La vita oltre le sfilate: come si è scoperta attrice?

"Il teatro è una sfida con me stessa, placa la continua ansia da prestazione. Non sono un’attrice ma in passerella ho imparato a interpretare un ruolo, capacità che è tornata utile sul palco".

Però nasconde uno scheletro nell’armadio: il cinema.

(ride) "Confesso. Nell’88 ho girato il film Delitti e profumi con Jerry Calà e Smaila. Un cult di serie C. L’hanno ridato molte volte in tv, più di Pret a porter di Altman in cui interpretavo me stessa".

Come l’è venuto in mente?

"Ero sotto choc per un incidente aereo, mi ero rintanata in casa: è stata l’opportunità per uscire dal guscio. Ero amata dai macchinisti. L’addetto alle luci mi diceva in romanesco: il difetto tuo sono gli occhi, uno più bello dell’altro, nun sai che te farebbe".

Lo rifarebbe?

"Una regina come Jerry Hall, ex moglie di Mik Jagger, ha girato Topo Galileo con Beppe Grillo. A ciascuna il suo scheletro".

Da 15 anni si è inventata talent scout di giovani stilisti. Il progetto si chiama: ’Chi è il prossimo?’ Insegnare ai ragazzi non dev’essere facile.

"Chiedo di essere determinati, sorprendenti, appassionati. Li spingo a coltivare le contaminazioni. Spiego che più dell’ispirazione conta la traspirazione, cioè il lavoro duro. Perciò mi indignano gli allievi dell’Accademia: tante possibilità, nessuna curiosità".

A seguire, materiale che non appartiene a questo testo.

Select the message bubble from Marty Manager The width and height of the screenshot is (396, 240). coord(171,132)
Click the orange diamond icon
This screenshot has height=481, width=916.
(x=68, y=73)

Come definisce il talento?

"Deriva dal greco tàlanton, ovvero piatto della bilancia e somma di denaro. Per gli ateniesi corrispondeva a 20 chili d’argento: tanta ricchezza uguale tanta responsabilità".

Il tempo che passa la scalfisce?

"Mi accorgo che è volato, anche se mi sento addosso 35 anni. Ho fatto errori, perso treni, a volte non sono neppure arrivata in stazione. Però sono sempre in cerca di qualcosa di nuovo, odio andare a dormire, non mi fermo mai. Vivo il presente per non rimpiangerlo domani".

Il suo difetto?

"L’ansia di avere tutto sotto controllo e far bene ogni cosa, come da origine marchigiana. Queste sono le mie radici vere, tanto che sono diventata testimonial di Camerino".

La sua vita privata è gelosamente custodita: vive sulla Cassia con il cane Tina. Ha un partner?

"Ora finalmente mi sento di dirlo: nel 2018 mi sono unita civilmente alla compagna con cui ho condiviso gli ultimi 22 anni. Non è stato facile elaborare la mia omosessualità".

Nessun amore maschile?

"Alcuni importanti. Ma cercavo un complice, un compagno di vita: schema difficile da comporre con un uomo, oltre gli stereotipi dei ruoli. Ho fatto soffrire, eppure non mi sento colpevole".

Posso chiederle come fa a essere sempre bella?

"Rivedendo le foto di qualche anno fa penso: però, non ero male. La bellezza è uno strumento che bisogna saper suonare. Non mi sono resa conto fino in fondo di possederla, spero almeno di averle dimostrato gratitudine".

Riuscirebbe a vivere da sola?

"Mai. Ho bisogno del contatto con gli altri. E di una persona che guardandomi negli occhi sussurri il sonetto di Shakespeare: mai vecchia per me tu non sarai".